**Stored records**
════════════════════
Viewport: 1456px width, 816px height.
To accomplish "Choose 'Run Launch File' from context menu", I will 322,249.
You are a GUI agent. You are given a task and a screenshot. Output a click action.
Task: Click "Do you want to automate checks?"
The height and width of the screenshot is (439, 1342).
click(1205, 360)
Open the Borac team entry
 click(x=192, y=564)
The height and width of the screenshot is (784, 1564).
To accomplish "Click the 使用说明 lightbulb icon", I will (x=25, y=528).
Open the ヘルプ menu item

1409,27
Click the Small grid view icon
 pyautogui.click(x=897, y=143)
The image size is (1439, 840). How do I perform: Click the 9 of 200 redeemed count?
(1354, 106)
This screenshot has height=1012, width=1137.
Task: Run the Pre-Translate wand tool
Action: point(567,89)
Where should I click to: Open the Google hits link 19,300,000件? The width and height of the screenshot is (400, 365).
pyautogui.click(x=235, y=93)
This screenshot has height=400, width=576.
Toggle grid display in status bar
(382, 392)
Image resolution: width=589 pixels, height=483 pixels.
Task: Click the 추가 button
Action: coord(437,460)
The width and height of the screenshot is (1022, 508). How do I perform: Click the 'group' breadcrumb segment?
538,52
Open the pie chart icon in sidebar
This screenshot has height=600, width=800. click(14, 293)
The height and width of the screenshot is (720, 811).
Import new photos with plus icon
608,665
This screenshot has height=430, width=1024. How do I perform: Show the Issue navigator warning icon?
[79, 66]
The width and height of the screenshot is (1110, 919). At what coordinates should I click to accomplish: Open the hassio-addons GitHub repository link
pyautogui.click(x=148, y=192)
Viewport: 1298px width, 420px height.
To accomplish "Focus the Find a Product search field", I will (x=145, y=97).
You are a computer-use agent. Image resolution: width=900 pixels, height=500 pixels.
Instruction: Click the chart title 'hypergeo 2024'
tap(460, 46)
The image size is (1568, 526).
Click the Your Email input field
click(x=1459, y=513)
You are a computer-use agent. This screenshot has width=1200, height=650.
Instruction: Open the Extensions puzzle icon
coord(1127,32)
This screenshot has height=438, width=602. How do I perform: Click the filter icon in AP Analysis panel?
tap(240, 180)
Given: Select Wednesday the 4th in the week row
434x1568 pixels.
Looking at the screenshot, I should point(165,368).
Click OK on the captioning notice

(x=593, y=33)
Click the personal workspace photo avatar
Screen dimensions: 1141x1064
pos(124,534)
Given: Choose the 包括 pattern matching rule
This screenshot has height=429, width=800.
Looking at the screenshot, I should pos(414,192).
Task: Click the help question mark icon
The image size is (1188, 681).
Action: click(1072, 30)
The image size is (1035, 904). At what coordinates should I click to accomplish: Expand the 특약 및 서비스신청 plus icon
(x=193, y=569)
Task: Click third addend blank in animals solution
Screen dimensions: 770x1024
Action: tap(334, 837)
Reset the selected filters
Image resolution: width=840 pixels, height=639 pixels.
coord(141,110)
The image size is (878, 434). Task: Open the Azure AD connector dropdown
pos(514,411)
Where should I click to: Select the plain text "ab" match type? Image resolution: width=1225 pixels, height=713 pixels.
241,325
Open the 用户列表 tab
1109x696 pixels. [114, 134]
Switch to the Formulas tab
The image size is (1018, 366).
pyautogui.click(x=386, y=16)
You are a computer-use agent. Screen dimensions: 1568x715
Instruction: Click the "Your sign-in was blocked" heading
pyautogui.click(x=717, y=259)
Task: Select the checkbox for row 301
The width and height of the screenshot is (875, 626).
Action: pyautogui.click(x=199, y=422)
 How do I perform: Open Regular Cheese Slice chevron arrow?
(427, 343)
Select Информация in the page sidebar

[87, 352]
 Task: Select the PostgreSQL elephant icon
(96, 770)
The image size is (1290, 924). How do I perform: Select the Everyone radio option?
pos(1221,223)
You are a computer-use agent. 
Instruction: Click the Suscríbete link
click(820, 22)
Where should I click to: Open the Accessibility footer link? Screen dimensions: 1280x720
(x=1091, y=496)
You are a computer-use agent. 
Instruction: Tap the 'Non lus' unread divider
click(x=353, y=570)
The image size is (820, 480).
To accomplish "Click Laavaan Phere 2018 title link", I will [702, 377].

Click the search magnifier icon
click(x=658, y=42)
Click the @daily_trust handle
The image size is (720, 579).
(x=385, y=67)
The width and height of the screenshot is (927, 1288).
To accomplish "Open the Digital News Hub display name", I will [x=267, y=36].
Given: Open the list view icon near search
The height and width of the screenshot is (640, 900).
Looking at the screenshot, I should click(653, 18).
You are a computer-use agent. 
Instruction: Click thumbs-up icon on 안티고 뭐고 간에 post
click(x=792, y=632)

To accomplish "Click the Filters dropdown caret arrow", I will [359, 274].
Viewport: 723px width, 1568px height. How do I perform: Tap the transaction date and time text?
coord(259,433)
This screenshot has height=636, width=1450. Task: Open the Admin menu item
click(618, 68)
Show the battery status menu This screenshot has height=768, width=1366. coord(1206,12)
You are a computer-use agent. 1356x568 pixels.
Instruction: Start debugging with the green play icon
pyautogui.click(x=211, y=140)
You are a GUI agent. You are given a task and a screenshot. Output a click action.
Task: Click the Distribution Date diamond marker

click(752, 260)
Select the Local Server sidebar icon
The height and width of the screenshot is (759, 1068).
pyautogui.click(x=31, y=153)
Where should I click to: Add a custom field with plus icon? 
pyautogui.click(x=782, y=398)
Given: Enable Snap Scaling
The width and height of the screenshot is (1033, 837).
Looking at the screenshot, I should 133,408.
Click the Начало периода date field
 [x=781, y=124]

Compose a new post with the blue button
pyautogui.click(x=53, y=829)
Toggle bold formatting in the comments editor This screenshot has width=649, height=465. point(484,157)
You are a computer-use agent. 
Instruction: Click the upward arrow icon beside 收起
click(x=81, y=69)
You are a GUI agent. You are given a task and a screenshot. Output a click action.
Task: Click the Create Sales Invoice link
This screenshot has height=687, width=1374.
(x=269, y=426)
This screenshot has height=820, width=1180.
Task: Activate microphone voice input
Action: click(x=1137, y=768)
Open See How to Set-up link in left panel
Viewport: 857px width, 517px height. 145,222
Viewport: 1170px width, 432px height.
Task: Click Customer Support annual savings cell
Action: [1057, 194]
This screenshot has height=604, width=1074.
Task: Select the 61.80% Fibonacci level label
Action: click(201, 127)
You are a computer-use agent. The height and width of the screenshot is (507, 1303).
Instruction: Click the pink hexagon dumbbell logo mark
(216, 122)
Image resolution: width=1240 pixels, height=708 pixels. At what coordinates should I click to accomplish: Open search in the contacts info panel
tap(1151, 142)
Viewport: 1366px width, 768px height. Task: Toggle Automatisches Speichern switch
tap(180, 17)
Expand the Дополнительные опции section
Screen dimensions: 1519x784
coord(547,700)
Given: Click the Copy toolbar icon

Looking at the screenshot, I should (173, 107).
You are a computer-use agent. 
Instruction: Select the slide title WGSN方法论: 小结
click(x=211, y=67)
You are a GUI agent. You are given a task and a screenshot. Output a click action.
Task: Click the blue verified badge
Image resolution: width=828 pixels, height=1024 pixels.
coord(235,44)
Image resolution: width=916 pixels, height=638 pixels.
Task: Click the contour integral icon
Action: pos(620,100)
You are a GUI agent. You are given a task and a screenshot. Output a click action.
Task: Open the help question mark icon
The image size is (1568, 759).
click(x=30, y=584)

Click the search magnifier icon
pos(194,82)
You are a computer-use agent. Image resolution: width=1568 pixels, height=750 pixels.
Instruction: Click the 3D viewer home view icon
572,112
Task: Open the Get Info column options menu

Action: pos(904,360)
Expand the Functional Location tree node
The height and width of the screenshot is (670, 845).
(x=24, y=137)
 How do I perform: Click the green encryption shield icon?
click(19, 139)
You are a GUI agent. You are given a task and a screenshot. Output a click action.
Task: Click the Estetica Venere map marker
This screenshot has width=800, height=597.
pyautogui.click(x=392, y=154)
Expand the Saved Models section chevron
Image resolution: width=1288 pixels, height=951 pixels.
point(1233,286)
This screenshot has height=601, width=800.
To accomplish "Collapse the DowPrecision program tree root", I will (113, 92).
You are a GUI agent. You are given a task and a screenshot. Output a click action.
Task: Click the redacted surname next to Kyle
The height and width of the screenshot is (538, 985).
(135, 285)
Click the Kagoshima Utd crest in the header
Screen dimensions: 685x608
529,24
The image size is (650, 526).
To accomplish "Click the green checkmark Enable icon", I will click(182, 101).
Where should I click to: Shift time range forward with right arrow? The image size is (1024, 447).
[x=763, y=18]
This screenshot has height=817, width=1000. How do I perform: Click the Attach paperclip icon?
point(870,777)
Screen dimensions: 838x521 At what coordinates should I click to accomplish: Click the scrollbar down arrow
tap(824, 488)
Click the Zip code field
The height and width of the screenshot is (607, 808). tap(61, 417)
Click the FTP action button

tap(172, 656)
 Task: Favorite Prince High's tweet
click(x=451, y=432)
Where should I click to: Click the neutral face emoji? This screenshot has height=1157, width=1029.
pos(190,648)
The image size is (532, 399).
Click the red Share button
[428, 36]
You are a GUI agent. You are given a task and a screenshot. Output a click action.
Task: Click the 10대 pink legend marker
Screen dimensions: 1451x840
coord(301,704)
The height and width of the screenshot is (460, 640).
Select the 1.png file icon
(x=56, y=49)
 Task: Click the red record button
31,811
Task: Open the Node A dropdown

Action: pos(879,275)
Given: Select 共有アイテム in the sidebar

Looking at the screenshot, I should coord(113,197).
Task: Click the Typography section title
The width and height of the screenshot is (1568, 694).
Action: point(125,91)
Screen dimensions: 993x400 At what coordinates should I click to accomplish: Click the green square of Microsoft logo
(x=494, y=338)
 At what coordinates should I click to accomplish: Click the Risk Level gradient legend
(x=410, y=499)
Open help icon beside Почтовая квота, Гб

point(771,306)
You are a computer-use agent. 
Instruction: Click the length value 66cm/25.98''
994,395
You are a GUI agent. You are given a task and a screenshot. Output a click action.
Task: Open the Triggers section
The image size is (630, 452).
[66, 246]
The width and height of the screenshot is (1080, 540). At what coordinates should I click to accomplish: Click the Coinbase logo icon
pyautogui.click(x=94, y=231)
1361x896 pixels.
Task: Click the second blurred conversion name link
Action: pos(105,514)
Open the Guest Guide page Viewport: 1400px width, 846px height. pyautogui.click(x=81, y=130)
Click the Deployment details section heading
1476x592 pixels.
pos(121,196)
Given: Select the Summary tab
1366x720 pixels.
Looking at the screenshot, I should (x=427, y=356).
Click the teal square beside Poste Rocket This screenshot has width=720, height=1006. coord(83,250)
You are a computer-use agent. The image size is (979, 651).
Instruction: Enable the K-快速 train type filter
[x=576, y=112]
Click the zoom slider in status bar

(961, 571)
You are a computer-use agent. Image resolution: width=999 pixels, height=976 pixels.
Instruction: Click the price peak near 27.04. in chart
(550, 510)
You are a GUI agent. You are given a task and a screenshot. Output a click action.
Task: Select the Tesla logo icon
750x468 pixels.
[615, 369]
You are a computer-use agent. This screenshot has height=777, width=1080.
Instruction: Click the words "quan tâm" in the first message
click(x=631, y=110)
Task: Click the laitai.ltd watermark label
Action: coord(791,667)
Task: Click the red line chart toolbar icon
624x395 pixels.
════════════════════
**DESCRIPTION OF THE TASK**
Copy each line above where the string "section" occurs.

**SOLVED EXERCISE**
Expand the Дополнительные опции section
Expand the Saved Models section chevron
Task: Click the Typography section title
Task: Open the Triggers section
Click the Deployment details section heading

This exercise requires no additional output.